**SOURCE RECORDS**
* * * *

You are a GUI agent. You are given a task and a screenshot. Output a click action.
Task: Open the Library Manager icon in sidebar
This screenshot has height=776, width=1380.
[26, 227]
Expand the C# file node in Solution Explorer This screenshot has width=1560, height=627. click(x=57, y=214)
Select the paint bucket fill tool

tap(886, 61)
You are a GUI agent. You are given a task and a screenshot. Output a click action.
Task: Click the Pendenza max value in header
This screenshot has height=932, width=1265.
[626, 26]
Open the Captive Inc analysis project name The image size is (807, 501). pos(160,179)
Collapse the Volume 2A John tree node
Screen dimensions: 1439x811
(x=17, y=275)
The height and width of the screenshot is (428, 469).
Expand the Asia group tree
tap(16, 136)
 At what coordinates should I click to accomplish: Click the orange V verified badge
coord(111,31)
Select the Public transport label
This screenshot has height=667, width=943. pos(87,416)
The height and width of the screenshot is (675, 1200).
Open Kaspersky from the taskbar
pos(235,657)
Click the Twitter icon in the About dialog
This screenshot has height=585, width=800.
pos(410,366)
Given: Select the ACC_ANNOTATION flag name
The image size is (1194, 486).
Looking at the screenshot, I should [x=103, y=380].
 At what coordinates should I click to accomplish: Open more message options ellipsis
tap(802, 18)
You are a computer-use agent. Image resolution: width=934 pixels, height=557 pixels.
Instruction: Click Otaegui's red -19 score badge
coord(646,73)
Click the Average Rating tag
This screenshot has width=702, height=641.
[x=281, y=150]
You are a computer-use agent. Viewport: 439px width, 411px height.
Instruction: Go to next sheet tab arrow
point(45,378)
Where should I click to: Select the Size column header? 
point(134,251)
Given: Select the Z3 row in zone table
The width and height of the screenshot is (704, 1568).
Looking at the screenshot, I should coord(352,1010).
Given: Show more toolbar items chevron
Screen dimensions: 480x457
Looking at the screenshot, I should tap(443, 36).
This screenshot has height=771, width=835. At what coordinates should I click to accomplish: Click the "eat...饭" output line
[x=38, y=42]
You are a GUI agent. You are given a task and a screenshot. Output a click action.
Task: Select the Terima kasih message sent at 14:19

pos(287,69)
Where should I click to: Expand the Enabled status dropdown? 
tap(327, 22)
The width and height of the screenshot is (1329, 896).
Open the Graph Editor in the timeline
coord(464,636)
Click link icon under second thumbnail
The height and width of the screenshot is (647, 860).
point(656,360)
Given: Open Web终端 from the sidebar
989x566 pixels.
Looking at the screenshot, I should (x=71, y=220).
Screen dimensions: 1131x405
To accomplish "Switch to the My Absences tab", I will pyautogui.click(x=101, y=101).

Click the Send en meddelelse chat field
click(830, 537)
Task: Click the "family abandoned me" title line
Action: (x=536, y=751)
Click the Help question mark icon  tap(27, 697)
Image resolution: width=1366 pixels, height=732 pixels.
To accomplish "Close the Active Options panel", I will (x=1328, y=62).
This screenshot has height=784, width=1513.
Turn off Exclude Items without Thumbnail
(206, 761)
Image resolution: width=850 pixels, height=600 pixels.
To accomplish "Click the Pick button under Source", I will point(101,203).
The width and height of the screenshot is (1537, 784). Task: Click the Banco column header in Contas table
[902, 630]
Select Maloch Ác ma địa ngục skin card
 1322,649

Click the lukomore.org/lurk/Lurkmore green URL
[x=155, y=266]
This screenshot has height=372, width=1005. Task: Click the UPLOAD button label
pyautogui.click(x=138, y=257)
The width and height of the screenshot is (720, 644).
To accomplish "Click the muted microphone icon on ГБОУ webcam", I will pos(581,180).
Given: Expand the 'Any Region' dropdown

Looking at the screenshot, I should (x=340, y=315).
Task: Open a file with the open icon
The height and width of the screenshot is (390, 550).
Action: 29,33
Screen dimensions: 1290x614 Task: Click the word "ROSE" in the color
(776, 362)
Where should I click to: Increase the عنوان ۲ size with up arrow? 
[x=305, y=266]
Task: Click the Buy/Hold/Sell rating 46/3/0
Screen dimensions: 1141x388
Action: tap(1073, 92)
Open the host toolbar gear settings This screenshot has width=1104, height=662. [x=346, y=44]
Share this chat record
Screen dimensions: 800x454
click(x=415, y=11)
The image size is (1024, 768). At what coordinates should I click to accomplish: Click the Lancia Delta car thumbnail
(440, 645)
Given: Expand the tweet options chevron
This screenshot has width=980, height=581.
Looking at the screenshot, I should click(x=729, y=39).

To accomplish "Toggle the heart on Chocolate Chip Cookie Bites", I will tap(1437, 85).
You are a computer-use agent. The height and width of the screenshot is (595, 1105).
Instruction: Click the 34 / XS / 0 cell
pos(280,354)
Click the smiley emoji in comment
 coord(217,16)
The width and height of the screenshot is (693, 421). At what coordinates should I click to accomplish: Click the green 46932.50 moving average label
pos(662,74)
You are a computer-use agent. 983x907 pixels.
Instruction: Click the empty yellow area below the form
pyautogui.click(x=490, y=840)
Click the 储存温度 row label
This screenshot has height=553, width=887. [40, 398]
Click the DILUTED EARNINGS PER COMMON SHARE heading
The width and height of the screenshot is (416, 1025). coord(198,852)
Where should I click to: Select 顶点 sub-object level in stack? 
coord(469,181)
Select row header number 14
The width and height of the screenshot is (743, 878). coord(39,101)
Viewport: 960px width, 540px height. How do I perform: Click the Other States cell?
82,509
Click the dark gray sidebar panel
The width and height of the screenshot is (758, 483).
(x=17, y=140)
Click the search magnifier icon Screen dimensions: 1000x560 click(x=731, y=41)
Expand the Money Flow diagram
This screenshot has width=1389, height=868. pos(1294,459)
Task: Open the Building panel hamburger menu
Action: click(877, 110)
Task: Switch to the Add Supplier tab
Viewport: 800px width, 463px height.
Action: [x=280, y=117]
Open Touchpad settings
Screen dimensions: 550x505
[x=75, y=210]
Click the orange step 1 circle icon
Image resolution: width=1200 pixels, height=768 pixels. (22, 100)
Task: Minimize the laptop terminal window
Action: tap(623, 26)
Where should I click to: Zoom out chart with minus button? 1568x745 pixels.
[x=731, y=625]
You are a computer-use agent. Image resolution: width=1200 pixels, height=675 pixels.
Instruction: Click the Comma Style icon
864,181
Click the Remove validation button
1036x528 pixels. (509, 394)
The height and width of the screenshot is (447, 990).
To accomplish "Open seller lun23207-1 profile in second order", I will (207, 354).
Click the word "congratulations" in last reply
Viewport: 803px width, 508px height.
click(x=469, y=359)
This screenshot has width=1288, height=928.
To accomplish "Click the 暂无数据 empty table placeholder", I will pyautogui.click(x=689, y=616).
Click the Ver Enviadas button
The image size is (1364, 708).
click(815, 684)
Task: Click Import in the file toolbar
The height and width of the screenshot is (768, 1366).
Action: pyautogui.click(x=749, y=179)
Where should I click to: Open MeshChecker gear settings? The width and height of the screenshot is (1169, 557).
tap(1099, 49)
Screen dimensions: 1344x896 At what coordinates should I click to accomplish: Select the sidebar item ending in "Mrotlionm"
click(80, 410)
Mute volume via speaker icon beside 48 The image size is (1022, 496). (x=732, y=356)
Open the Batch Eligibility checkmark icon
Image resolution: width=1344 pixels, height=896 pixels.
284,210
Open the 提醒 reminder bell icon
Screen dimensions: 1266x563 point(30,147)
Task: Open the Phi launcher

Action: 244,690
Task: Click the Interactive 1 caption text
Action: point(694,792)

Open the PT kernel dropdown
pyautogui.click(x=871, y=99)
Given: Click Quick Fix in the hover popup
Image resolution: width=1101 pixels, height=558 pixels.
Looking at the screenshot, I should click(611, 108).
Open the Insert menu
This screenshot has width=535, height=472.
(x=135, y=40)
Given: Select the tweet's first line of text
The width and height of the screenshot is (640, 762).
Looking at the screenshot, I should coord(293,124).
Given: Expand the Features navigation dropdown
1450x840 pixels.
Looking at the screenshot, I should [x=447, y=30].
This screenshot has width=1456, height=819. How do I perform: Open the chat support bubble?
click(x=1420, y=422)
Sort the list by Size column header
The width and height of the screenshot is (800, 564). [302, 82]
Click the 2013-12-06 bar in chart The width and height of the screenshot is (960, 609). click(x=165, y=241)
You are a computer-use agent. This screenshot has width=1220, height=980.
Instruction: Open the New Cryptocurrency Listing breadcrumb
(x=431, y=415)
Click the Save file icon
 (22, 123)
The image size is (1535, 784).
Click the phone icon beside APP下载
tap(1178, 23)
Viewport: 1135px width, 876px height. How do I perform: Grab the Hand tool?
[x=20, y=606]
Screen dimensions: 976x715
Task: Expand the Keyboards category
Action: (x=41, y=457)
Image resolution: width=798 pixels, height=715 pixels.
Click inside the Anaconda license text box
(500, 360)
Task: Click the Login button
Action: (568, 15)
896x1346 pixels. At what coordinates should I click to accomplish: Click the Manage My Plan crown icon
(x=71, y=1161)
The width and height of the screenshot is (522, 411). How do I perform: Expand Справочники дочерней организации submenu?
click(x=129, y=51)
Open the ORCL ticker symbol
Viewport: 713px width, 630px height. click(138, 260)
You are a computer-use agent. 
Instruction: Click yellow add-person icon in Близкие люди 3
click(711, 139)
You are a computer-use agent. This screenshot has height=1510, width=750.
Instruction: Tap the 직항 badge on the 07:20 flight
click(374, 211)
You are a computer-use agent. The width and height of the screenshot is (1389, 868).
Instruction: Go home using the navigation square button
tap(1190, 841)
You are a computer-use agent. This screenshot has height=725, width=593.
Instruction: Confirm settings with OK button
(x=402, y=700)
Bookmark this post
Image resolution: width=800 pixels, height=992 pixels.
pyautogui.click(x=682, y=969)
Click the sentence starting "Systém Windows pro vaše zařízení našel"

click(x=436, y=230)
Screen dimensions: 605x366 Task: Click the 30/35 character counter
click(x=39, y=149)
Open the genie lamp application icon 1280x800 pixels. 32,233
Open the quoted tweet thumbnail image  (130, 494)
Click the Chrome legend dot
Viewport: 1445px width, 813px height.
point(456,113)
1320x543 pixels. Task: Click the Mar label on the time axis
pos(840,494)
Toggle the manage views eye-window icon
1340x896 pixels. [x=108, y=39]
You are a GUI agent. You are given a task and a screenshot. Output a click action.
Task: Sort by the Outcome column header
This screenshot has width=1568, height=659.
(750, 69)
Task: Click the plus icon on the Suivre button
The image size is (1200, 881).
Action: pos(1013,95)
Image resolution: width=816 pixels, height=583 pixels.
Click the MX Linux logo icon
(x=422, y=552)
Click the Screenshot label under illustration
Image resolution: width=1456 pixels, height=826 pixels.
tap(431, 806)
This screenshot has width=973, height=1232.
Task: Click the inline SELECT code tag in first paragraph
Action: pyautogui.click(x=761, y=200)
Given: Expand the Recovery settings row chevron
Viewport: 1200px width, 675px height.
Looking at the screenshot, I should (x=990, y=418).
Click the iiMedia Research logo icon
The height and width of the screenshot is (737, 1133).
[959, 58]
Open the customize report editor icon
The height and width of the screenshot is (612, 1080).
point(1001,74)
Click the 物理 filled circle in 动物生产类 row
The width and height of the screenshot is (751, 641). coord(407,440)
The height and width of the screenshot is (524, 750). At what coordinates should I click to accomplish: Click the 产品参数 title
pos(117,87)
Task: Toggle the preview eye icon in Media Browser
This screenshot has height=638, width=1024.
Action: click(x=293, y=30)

* * * *

**YOUR OBJECTIVE**
Extract exactly and only the lines above from the line containing "Click the orange step 1 circle icon" through the line containing "The height and width of the screenshot is (447, 990).", both end lines included.

**SOLUTION**
Click the orange step 1 circle icon
Image resolution: width=1200 pixels, height=768 pixels. (22, 100)
Task: Minimize the laptop terminal window
Action: tap(623, 26)
Where should I click to: Zoom out chart with minus button? 1568x745 pixels.
[x=731, y=625]
You are a computer-use agent. Image resolution: width=1200 pixels, height=675 pixels.
Instruction: Click the Comma Style icon
864,181
Click the Remove validation button
1036x528 pixels. (509, 394)
The height and width of the screenshot is (447, 990).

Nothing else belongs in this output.